Paul Hang, chair of the Circleville Tree Commission, informed city council of a recent $5,000 grant provided by DuPont to plant trees in the city. Those trees will be planted on Friday, Nov. 15 starting at 9 a.m.
Committee of the Whole:
The Committee of the Whole met prior to city council in which council members Michelle Blanton and Sheri Theis presented full council with information and updates on the proposed combination of Public Safety Answering Points (PSAP) centers.
Theis told the fellow members of council that they are working to schedule a meeting with Zuercher Technologies, the software company behind the 911 system, to understand more about the city’s potential future costs before presenting all the information they’ve found with fellow council members.
Barry Keller, council member, suggested that depending on the information received that a mediator should be brought in to finalize any combination of PSAPs.
“An independent mediator, negotiator, whatever that person’s called to come in and say I’m going to listen to your side and I’m going to listen to your side and here’s my recommendation for a path forward,” Keller said.
Blanton said part of that was to go to Zuercher to find out what the city’s actual costs moving forward would be and compare that to what the county is offering as part of the report.
Blanton said she and Theis would likely finish their report into the new year and making the two new council members aware of their findings.

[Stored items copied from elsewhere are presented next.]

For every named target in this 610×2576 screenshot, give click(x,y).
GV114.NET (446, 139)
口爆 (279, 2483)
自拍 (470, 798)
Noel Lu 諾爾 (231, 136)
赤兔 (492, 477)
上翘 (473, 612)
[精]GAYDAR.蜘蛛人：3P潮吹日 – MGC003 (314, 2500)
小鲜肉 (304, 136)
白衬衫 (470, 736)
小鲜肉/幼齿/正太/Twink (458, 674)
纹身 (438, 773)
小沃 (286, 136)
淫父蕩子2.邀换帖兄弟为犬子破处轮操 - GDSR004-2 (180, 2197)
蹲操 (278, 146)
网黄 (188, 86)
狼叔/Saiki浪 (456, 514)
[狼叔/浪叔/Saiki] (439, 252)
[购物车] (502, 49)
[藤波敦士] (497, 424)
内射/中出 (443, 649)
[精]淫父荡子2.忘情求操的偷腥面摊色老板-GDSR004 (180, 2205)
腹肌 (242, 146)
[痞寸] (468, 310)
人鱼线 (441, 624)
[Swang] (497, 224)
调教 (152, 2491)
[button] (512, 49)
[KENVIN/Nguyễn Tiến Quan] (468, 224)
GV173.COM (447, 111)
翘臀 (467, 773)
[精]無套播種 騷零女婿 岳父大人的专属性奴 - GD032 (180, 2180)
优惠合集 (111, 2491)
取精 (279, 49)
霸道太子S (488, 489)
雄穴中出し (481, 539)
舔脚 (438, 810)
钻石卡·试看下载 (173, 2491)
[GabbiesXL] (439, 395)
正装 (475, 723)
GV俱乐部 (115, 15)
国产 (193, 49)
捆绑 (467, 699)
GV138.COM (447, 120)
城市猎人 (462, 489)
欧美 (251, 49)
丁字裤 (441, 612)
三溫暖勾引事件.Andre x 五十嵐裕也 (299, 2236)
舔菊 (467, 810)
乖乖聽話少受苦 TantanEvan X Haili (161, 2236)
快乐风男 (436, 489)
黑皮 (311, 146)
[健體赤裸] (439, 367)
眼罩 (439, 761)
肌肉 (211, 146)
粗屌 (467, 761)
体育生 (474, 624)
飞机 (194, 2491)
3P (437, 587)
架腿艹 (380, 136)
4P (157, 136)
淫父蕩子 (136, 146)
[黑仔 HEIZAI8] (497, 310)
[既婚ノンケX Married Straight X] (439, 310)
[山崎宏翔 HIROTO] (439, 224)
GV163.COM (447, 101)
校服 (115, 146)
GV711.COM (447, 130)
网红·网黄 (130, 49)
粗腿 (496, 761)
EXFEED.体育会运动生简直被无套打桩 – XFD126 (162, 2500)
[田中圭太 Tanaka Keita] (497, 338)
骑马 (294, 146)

A suggestion was made for March 1 as a potential deadline for submission but Theis said they won’t need that long.
“If we can get the [Zuercher] meeting in the next couple of weeks then it should fall into place,” Theis said. “I don’t think we need several meetings after that to make our decision.”
Also during the meeting the committee approved forwarding on an ordinance to create a board of zoning appeals, which will be read on council floor at the next meeting on Nov. 19.
Tom Spring, council member, said after the meeting the purpose of the split in his mind was two-fold.
“Half of it is so the planning commission can plan as is the responsibility and the other half is to take politics out of the hearing process,” he said.
Spring said planning and amendments to zoning law and map are legislative processes and hearings on appeals and requests for variances from strict application of zoning law because of practical compliance difficulties and conditional uses are administrative matters involving weighing evidence and applying existing law as it is written.
“Decisions on administrative matters are quasi-judicial requiring unbiased decision makers and processes that protect constitutional due process to all parties at the hearing,” he said. “It is hard for one body to do both legislative and quasi-judicial functions well which while the overwhelming practice in cities and township is to have separate boards to focus on legislative or administrative matters, not both.
“The upshot here in Circleville is that the commission holds hearings but have very little time for planning,” Spring continued. “It’s the old adage that if you fail to plan, you plan to fail. Both planning and the hearings are crucial to the city.”
The Safety Committee met Monday to discuss the 2020 police and fire capital fund budgets and heard from Police Chief Shawn Baer and Fire Chief Brian Thompson on their priorities for capital projects in 2020.
Baer indicated his priority would be new police cruisers and Thompson said his priorities would be funding for grant writing and matching grants for the purchase of a new EMS and new engine/rescue truck.
Several meetings were announced during and after the meetings, including a Service Committee meeting on Nov. 26 at 7 p.m., A finance Committee meeting on Nov. 12 at 6 p.m. to discuss the 2020 budget and the The City of Circleville Park Commission will hold a meeting to hear feedback on the Ted Lewis Skateboard Park on Monday, Nov. 11 at 6 p.m. All meetings will be held in Circleville City Council Chambers, located at City Hall 130 South Court Street, Circleville.